In the records below, starting at the beginning and ending with the line containing "Describe the element", change "height and width" to "size" and reproduce those lines with nothing else altered. Omit the pictures from your answer.

Segment Start: MATERIAL SUPPLIED

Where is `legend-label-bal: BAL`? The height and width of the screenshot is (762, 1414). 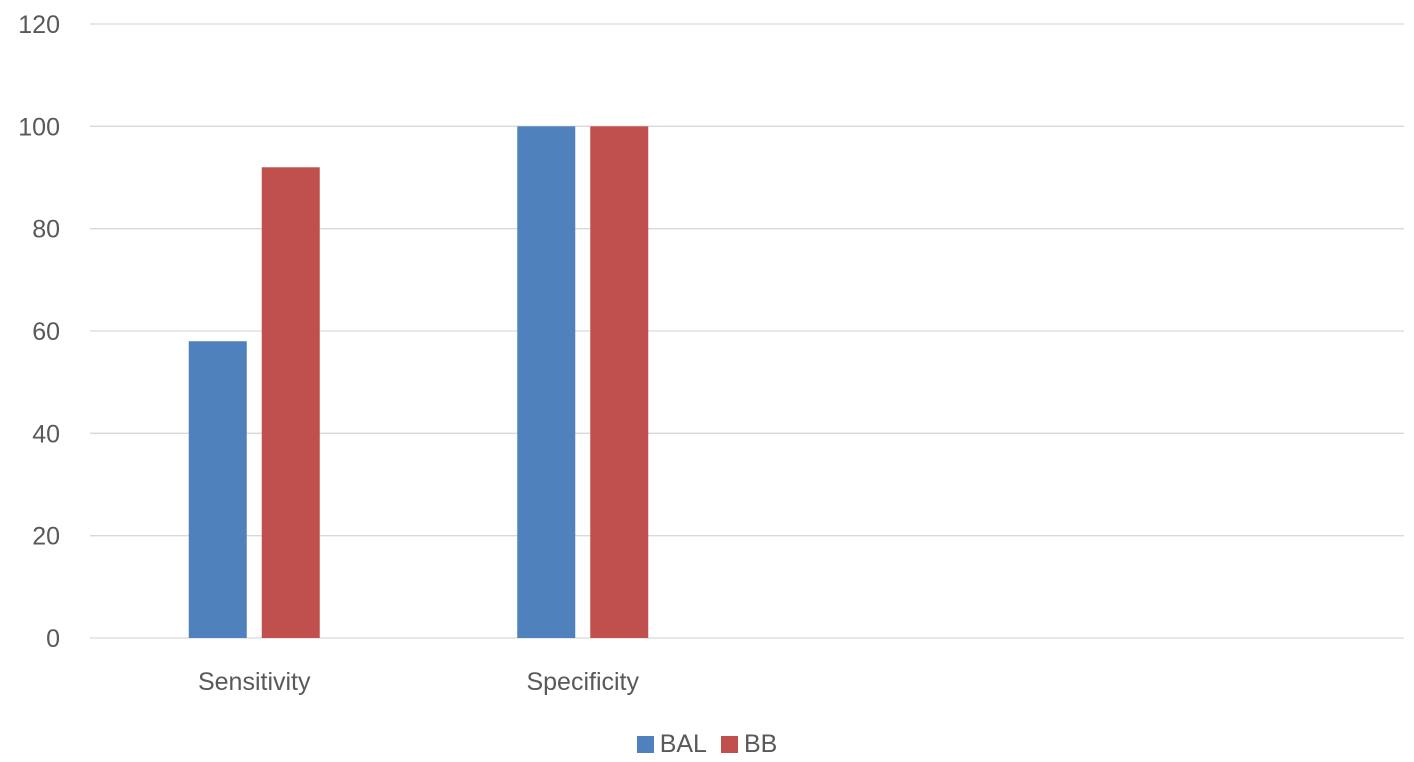
legend-label-bal: BAL is located at coordinates (683, 744).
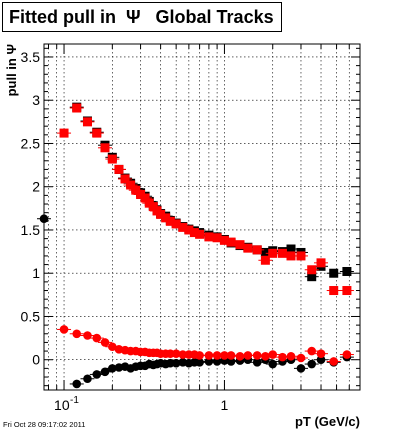  Describe the element at coordinates (36, 360) in the screenshot. I see `y-tick-label: 0` at that location.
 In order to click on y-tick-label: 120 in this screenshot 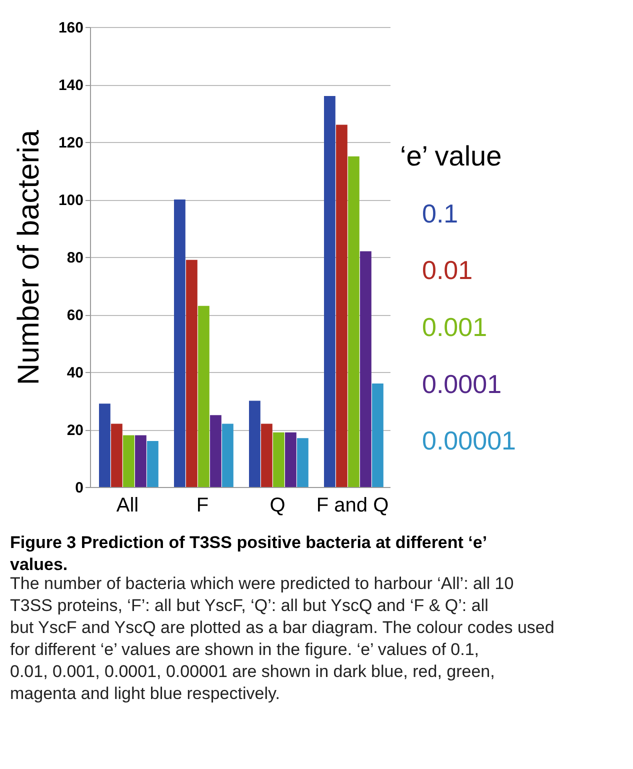, I will do `click(71, 143)`.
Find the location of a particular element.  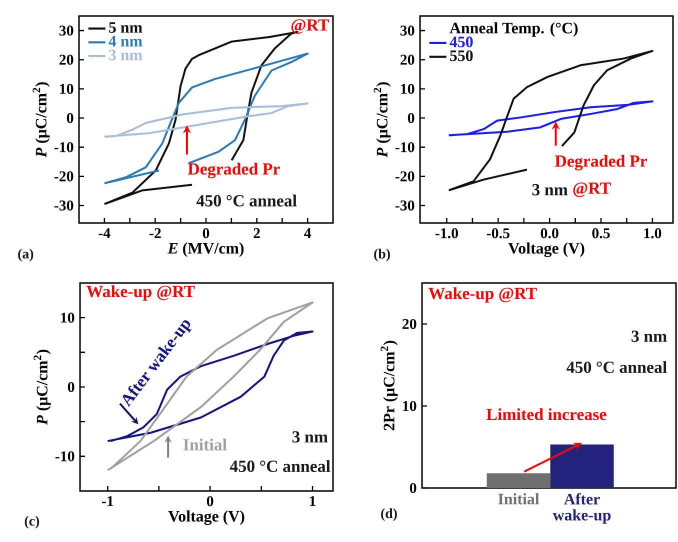

x-tick-label: After wake-up is located at coordinates (582, 508).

Segment End: MATERIAL SUPPLIED

• ANSWER TO THIS TASK:
Where is `legend-label-bal: BAL`? The size of the screenshot is (762, 1414). 
legend-label-bal: BAL is located at coordinates (683, 744).
  Describe the element at coordinates (36, 360) in the screenshot. I see `y-tick-label: 0` at that location.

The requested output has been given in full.